** begin Selected text **

Luxury Brands Losing Ground in the Plug-in Hybrid Market

[Market Landscape] Luxury brands continue to lose share in China's plug-in hybrid market, as domestic brands dominate a blue ocean of nearly 4 million vehicles.

Key Trend: Broadly Defined Plug-in Hybrids Capture Nearly 40% of the New Energy Vehicle Market

In 2025, retail sales of new energy passenger vehicles in China reached 12.809 million units, with a penetration rate of 54%. Among these, plug-in hybrids (including range-extended EVs) accounted for 3.697 million units, representing nearly 40% of the total new energy vehicle market. During the same period, luxury brands maintained minimal presence in this segment and failed to effectively compete.

Strategic Root Cause: Misalignment Between Technology Roadmaps and Local Demand

European luxury brands have long prioritized battery electric vehicles or mild hybrids, overlooking Chinese consumers’ strong preference for plug-in hybrids offering long driving range, low fuel consumption, and freedom from range anxiety. Most of their models are retrofitted from internal combustion engine platforms, delivering pure electric ranges generally under 100 kilometers, which disqualifies them from local policy incentives and leaves them lacking in intelligent features.

Industry Impact: Domestic Automakers Accelerate Premiumization Through Plug-in Hybrids

Domestic players like BYD and Li Auto have rapidly captured the mid-to-high-end market with technologies such as DM-i and range-extended electric systems, forcing joint ventures and luxury brands to revise their strategies—though the strategic window has already significantly narrowed.

** end Selected text **
** begin Task input **

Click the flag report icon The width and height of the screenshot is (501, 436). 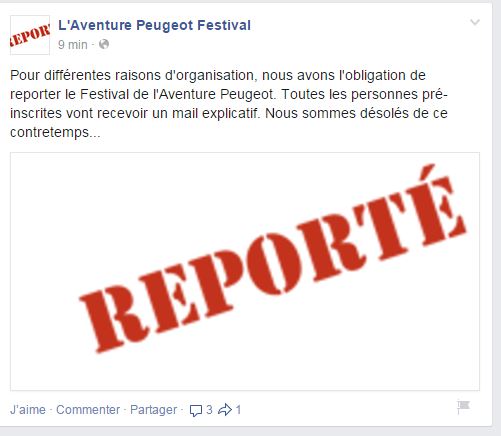coord(463,406)
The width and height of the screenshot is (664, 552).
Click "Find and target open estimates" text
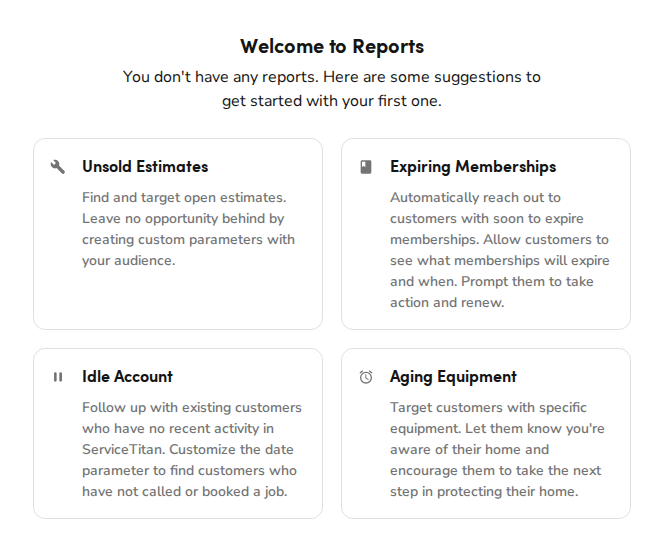click(184, 197)
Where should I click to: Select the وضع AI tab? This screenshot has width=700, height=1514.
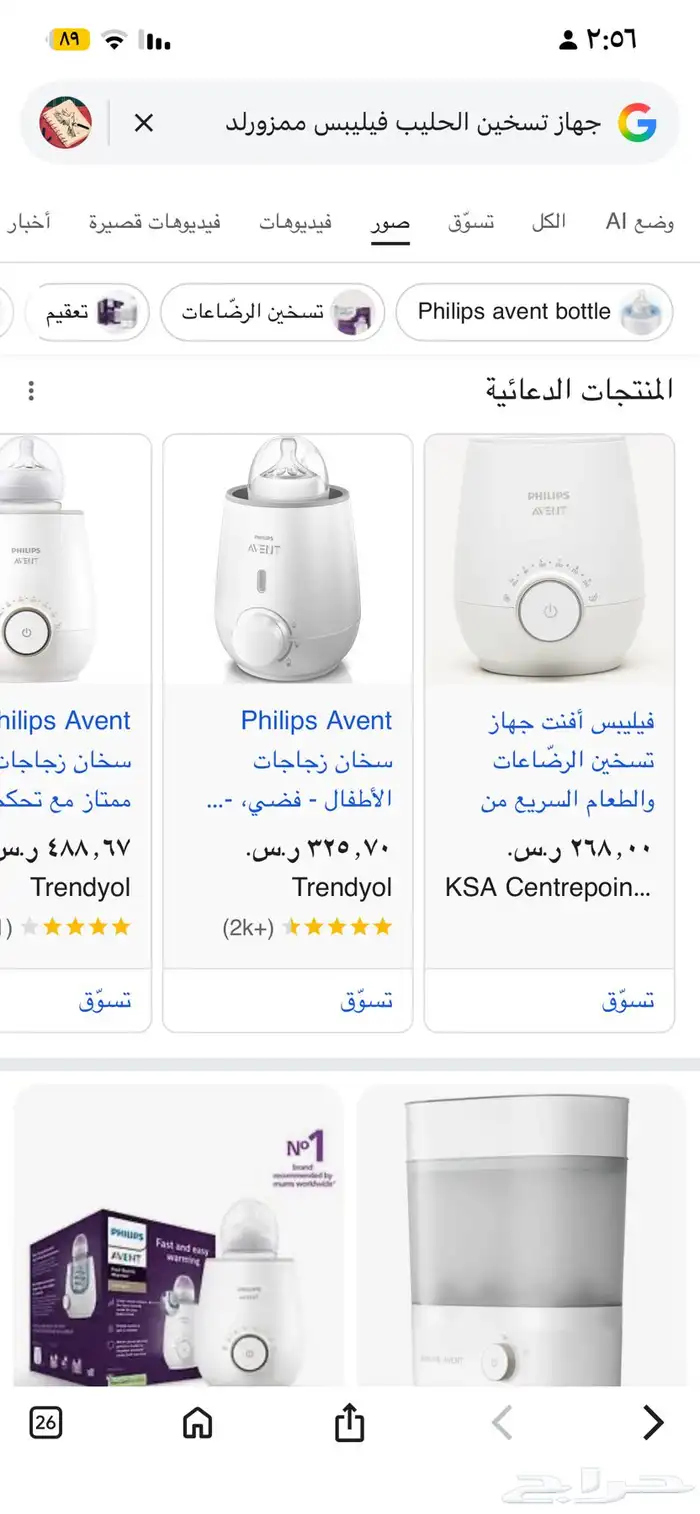pyautogui.click(x=640, y=222)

** end Task input **

> Task list:
1. In the plug-in hybrid market text, which qualities of plug-in hybrids do Chinese consumers strongly prefer? List all of them.
2. Can you render the records from the line containing "The width and height of the screenshot is (664, 552)." through the end of the records as a Markdown table with the columns Row and Line, skipping blank lines and leaving out the pictures?

> Task-by-task solutions:
1.
- Long driving range
- Low fuel consumption
- Freedom from range anxiety

2.
| Row | Line |
|---|---|
| 1 | The width and height of the screenshot is (664, 552). |
| 2 | Click "Find and target open estimates" text |
| 3 | click(184, 197) |
| 4 | Where should I click to: Select the وضع AI tab? This screenshot has width=700, height=1514. |
| 5 | pyautogui.click(x=640, y=222) |